Published in Blog on December 20, 2022 by Jakob Fay

Lately, I’ve noticed it’s becoming harder to distinguish between the news and satire. This is yet another example of that.

Yesterday, I wrote that political correctness has effectively become a religion, one that seeks to supplant traditional values with new, woke standards. It’s much worse than any of us ever realized, I said. And as evidenced by this “harmful language guide,” its adherents are ever becoming more zealous.

Stanford University, one of the most prestigious schools in the world, has introduced an “Elimination of Harmful Language Initiative” to combat the allegedly dangerous, politically incorrect words that proliferate its campus. 

The guide tackles language pertaining to ableism, ageism, colonialism, cultural appropriation, gender, institutionalized racism, and other absurd topics. It seeks to transform its campus into the ultimate safe space.

Some of the first words and phrases to go are those that are apparently ableist (discriminatory in favor of “able-bodied” people). These include “addicted,” “crazy,” “tone deaf,” and “committed suicide.” 

No more "walk-in" appointments (how dare we discriminate against those who can’t walk?); instead, we must say “drop-in” appointments. “Sanity check” is also off the table (are we insinuating that insane people are, well… insane?). “Confidence check” would be much more inclusive.

Moving on to colonialism, “Philippine Islands” is the biggest no-no. “The term is politically incorrect and denotes colonialism,” Stanford informs us. The guide does note, however, that people of Filipino heritage might still use the offensive term (which seems strange to me, but what do I know?). “Philippines” or the “Republic of the Philippines” is the PC way to go.

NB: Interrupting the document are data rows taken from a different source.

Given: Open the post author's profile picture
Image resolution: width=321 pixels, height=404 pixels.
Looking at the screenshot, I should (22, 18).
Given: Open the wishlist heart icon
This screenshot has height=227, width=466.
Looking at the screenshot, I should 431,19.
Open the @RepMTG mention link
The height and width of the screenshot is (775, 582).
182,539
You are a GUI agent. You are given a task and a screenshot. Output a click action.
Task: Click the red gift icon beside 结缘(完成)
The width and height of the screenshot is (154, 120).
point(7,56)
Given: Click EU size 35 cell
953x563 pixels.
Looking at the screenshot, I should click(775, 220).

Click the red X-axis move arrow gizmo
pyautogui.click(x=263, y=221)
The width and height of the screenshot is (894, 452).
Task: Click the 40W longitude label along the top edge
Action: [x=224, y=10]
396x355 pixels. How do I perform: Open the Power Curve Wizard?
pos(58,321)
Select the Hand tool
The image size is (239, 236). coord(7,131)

When it comes to cultural appropriation, Stanford is here to sound the alarm: culturally appropriative language has made its way into our everyday vocabularies! It’s time to bleep out “brave”, “Geronimo”, “guru”, “Pocahontas”, and many other insensitive words that denote our lack of respect for other cultures.

As if all of this has not already made speaking without offending someone an impossible chore, the list of banned words is only just beginning. I haven’t even mentioned “fireman,” “gentlemen,” “guys,” “ladies,” “manmade,” “abort,” “Karen,” “peanut gallery,” “survivor,” “gangbusters,” “grandfather,” “convict,” “immigrant,” “prisoner,” “prostitute,” “killing it,” “pull the trigger,” “rule of thumb,” “no can do,” “submit,” and a plethora of other obscenities that are sure to land you on the wrong side of the Stanford PC police.

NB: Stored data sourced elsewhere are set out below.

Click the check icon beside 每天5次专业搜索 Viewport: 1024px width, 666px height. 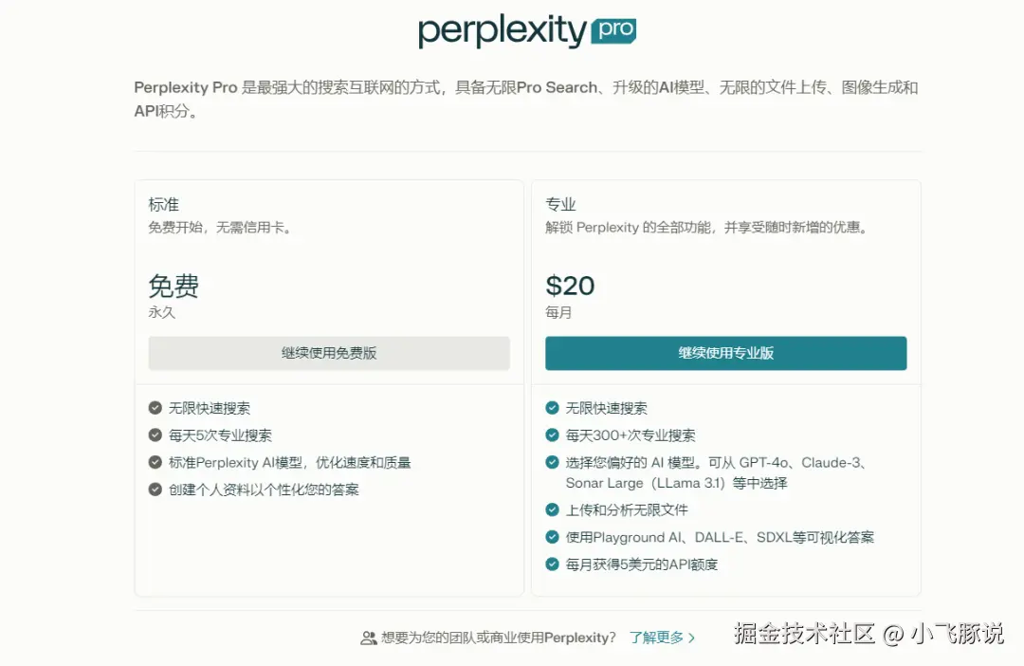pos(155,435)
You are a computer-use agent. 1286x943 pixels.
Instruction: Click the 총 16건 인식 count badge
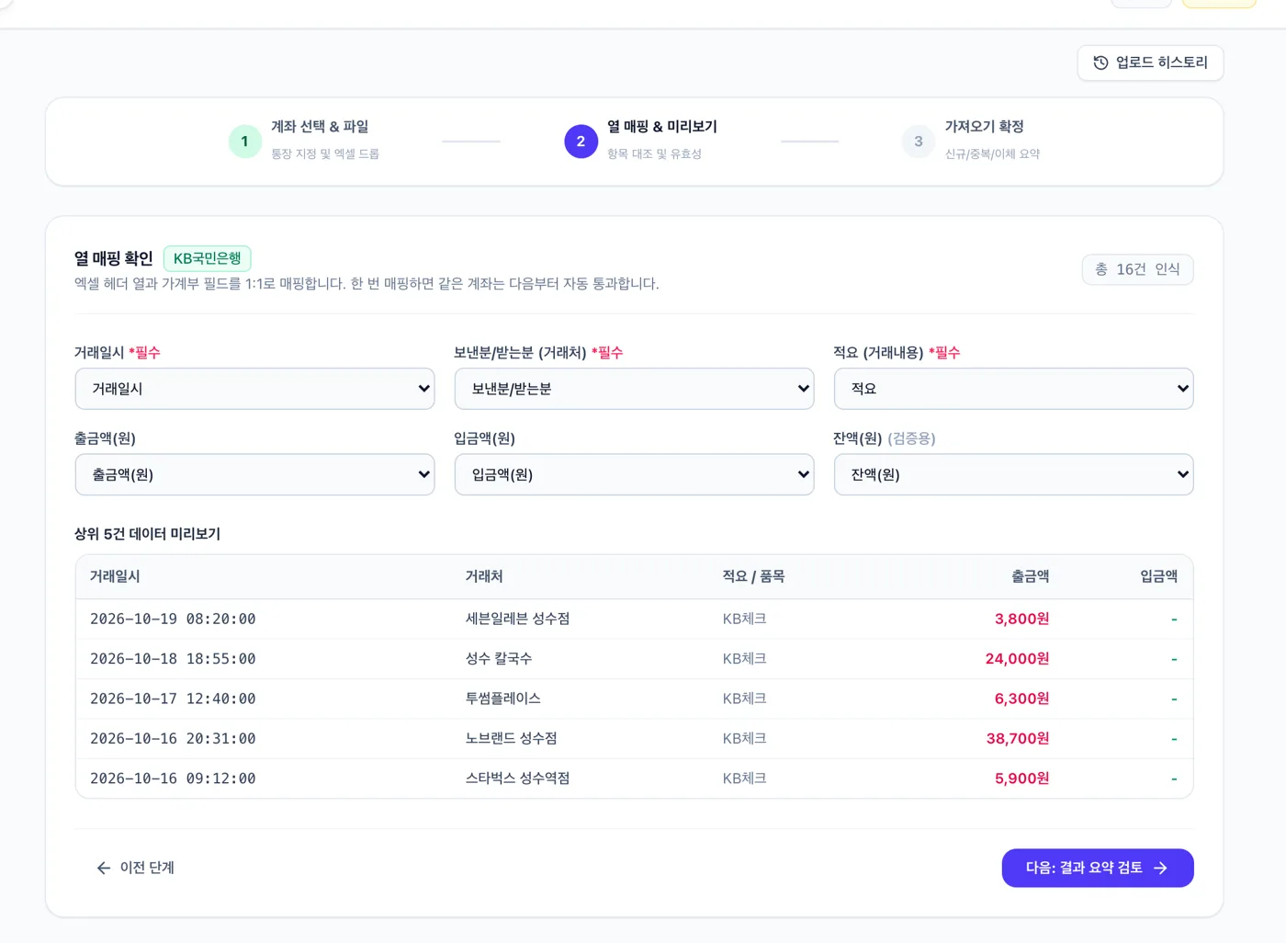pyautogui.click(x=1137, y=269)

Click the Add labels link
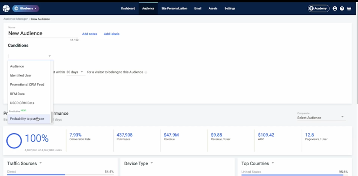coord(111,34)
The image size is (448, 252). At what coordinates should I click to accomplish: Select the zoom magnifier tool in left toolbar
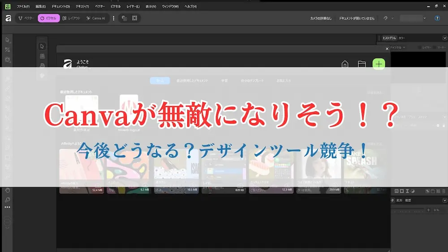point(7,200)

Either you are working up a sweat by now, having realized that the left has completely drained the fun out of language; or you dismissed the whole list from the get-go (I personally would recommend the latter).

But wait, there’s more!

I saved the best for last: according to the Stanford language guide, “American” is also offensive. Why? Because it “often refers to people from the United States only, thereby insinuating that the US is the most important country in the Americas (which is actually made up of 42 countries).”

Is anyone actually offended by these words? Or are we just subjecting our students to nonsensical newspeak to teach them compliance to the religion of woke?

Higher education should exist to challenge students’ preconceived notions, pushing them to grapple with new ideas. Instead, it coddles their delicate sensibilities, shielding them from the realities of the world.

We need not be intentionally offensive. But to tiptoe around a thousand rules of political correctness is unquestionably absurd. 

The radicals have come for our kids. What we do about it very well may determine the future of this nation.